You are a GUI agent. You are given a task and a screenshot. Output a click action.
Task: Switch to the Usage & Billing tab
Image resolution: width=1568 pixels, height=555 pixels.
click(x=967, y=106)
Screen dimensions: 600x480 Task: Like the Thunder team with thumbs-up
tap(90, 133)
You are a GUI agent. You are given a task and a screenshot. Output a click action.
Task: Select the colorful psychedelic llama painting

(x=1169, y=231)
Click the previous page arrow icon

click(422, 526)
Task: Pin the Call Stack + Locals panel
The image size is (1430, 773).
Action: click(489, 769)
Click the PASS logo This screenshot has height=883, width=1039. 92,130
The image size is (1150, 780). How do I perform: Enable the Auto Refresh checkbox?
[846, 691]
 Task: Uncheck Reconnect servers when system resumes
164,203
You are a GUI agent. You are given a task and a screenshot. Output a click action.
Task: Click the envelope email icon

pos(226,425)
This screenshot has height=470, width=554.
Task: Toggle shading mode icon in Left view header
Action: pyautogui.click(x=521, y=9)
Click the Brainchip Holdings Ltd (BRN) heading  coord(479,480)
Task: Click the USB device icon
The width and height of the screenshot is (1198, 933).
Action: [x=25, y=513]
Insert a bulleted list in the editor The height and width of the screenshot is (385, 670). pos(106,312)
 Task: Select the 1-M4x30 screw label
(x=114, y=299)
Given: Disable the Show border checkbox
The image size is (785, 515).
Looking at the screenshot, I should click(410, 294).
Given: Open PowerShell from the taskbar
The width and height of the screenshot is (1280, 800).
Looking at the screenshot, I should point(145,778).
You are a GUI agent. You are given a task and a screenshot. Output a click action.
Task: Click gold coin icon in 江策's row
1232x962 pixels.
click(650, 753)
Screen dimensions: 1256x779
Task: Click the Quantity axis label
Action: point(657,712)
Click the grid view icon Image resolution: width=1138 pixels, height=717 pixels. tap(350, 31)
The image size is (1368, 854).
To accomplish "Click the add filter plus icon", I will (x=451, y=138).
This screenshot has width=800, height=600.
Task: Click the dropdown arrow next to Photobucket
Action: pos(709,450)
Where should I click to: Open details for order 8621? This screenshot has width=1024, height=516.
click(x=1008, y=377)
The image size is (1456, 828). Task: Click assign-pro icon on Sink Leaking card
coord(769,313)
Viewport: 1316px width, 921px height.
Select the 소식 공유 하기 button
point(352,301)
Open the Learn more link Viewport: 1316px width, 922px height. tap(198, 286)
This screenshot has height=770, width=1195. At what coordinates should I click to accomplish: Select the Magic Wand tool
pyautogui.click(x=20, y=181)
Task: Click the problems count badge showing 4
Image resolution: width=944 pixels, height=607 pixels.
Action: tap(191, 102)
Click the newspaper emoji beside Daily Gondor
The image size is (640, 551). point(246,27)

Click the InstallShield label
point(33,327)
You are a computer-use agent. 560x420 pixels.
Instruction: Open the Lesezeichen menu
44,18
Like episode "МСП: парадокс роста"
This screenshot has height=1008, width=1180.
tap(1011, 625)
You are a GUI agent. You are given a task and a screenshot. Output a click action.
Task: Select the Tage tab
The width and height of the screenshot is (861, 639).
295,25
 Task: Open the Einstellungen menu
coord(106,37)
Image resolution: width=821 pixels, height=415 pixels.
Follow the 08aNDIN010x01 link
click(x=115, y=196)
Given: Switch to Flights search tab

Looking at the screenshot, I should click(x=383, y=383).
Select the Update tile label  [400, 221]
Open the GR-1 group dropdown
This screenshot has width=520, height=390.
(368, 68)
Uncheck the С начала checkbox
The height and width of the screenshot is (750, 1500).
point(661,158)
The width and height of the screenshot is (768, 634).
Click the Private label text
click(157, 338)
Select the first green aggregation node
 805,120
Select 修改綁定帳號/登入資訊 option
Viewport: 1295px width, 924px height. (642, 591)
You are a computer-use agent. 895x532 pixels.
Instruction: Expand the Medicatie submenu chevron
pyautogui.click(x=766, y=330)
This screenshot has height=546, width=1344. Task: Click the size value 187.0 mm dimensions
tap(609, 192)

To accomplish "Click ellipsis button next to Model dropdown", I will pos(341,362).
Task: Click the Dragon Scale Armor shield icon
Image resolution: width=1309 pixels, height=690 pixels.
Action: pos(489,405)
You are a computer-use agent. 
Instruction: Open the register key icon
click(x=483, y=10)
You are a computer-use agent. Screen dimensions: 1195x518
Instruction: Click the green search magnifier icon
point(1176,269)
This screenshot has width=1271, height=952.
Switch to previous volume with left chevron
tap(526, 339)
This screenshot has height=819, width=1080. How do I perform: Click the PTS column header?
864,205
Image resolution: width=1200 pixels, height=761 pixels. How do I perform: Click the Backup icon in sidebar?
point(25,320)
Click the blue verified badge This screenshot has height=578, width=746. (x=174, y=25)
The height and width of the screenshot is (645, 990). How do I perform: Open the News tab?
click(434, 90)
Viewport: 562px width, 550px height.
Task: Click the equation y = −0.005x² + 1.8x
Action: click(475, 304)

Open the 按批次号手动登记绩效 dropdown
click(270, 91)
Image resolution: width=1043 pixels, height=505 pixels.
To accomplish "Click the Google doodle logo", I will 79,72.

◇ ◇ ◇ ◇ ◇

▶ _Work instructions_
Every entry above should come back exactly as written.

▶ _Expected answer_
You are a GUI agent. You are given a task and a screenshot. Output a click action.
Task: Switch to the Usage & Billing tab
Image resolution: width=1568 pixels, height=555 pixels.
click(x=967, y=106)
Screen dimensions: 600x480 Task: Like the Thunder team with thumbs-up
tap(90, 133)
You are a GUI agent. You are given a task and a screenshot. Output a click action.
Task: Select the colorful psychedelic llama painting

(x=1169, y=231)
Click the previous page arrow icon

click(422, 526)
Task: Pin the Call Stack + Locals panel
The image size is (1430, 773).
Action: click(489, 769)
Click the PASS logo This screenshot has height=883, width=1039. 92,130
The image size is (1150, 780). How do I perform: Enable the Auto Refresh checkbox?
[846, 691]
 Task: Uncheck Reconnect servers when system resumes
164,203
You are a GUI agent. You are given a task and a screenshot. Output a click action.
Task: Click the envelope email icon

pos(226,425)
This screenshot has height=470, width=554.
Task: Toggle shading mode icon in Left view header
Action: pyautogui.click(x=521, y=9)
Click the Brainchip Holdings Ltd (BRN) heading  coord(479,480)
Task: Click the USB device icon
The width and height of the screenshot is (1198, 933).
Action: [x=25, y=513]
Insert a bulleted list in the editor The height and width of the screenshot is (385, 670). pos(106,312)
 Task: Select the 1-M4x30 screw label
(x=114, y=299)
Given: Disable the Show border checkbox
The image size is (785, 515).
Looking at the screenshot, I should click(410, 294).
Given: Open PowerShell from the taskbar
The width and height of the screenshot is (1280, 800).
Looking at the screenshot, I should point(145,778).
You are a GUI agent. You are given a task and a screenshot. Output a click action.
Task: Click gold coin icon in 江策's row
1232x962 pixels.
click(650, 753)
Screen dimensions: 1256x779
Task: Click the Quantity axis label
Action: point(657,712)
Click the grid view icon Image resolution: width=1138 pixels, height=717 pixels. tap(350, 31)
The image size is (1368, 854).
To accomplish "Click the add filter plus icon", I will (x=451, y=138).
This screenshot has width=800, height=600.
Task: Click the dropdown arrow next to Photobucket
Action: pos(709,450)
Where should I click to: Open details for order 8621? This screenshot has width=1024, height=516.
click(x=1008, y=377)
The image size is (1456, 828). Task: Click assign-pro icon on Sink Leaking card
coord(769,313)
Viewport: 1316px width, 921px height.
Select the 소식 공유 하기 button
point(352,301)
Open the Learn more link Viewport: 1316px width, 922px height. tap(198, 286)
This screenshot has height=770, width=1195. At what coordinates should I click to accomplish: Select the Magic Wand tool
pyautogui.click(x=20, y=181)
Task: Click the problems count badge showing 4
Image resolution: width=944 pixels, height=607 pixels.
Action: tap(191, 102)
Click the newspaper emoji beside Daily Gondor
The image size is (640, 551). point(246,27)

Click the InstallShield label
point(33,327)
You are a computer-use agent. 560x420 pixels.
Instruction: Open the Lesezeichen menu
44,18
Like episode "МСП: парадокс роста"
This screenshot has height=1008, width=1180.
tap(1011, 625)
You are a GUI agent. You are given a task and a screenshot. Output a click action.
Task: Select the Tage tab
The width and height of the screenshot is (861, 639).
295,25
 Task: Open the Einstellungen menu
coord(106,37)
Image resolution: width=821 pixels, height=415 pixels.
Follow the 08aNDIN010x01 link
click(x=115, y=196)
Given: Switch to Flights search tab

Looking at the screenshot, I should click(x=383, y=383).
Select the Update tile label  [400, 221]
Open the GR-1 group dropdown
This screenshot has width=520, height=390.
(368, 68)
Uncheck the С начала checkbox
The height and width of the screenshot is (750, 1500).
point(661,158)
The width and height of the screenshot is (768, 634).
Click the Private label text
click(157, 338)
Select the first green aggregation node
 805,120
Select 修改綁定帳號/登入資訊 option
Viewport: 1295px width, 924px height. (642, 591)
You are a computer-use agent. 895x532 pixels.
Instruction: Expand the Medicatie submenu chevron
pyautogui.click(x=766, y=330)
This screenshot has height=546, width=1344. Task: Click the size value 187.0 mm dimensions
tap(609, 192)

To accomplish "Click ellipsis button next to Model dropdown", I will pos(341,362).
Task: Click the Dragon Scale Armor shield icon
Image resolution: width=1309 pixels, height=690 pixels.
Action: pos(489,405)
You are a computer-use agent. 
Instruction: Open the register key icon
click(x=483, y=10)
You are a computer-use agent. Screen dimensions: 1195x518
Instruction: Click the green search magnifier icon
point(1176,269)
This screenshot has width=1271, height=952.
Switch to previous volume with left chevron
tap(526, 339)
This screenshot has height=819, width=1080. How do I perform: Click the PTS column header?
864,205
Image resolution: width=1200 pixels, height=761 pixels. How do I perform: Click the Backup icon in sidebar?
point(25,320)
Click the blue verified badge This screenshot has height=578, width=746. (x=174, y=25)
The height and width of the screenshot is (645, 990). How do I perform: Open the News tab?
click(434, 90)
Viewport: 562px width, 550px height.
Task: Click the equation y = −0.005x² + 1.8x
Action: click(475, 304)

Open the 按批次号手动登记绩效 dropdown
click(270, 91)
Image resolution: width=1043 pixels, height=505 pixels.
To accomplish "Click the Google doodle logo", I will 79,72.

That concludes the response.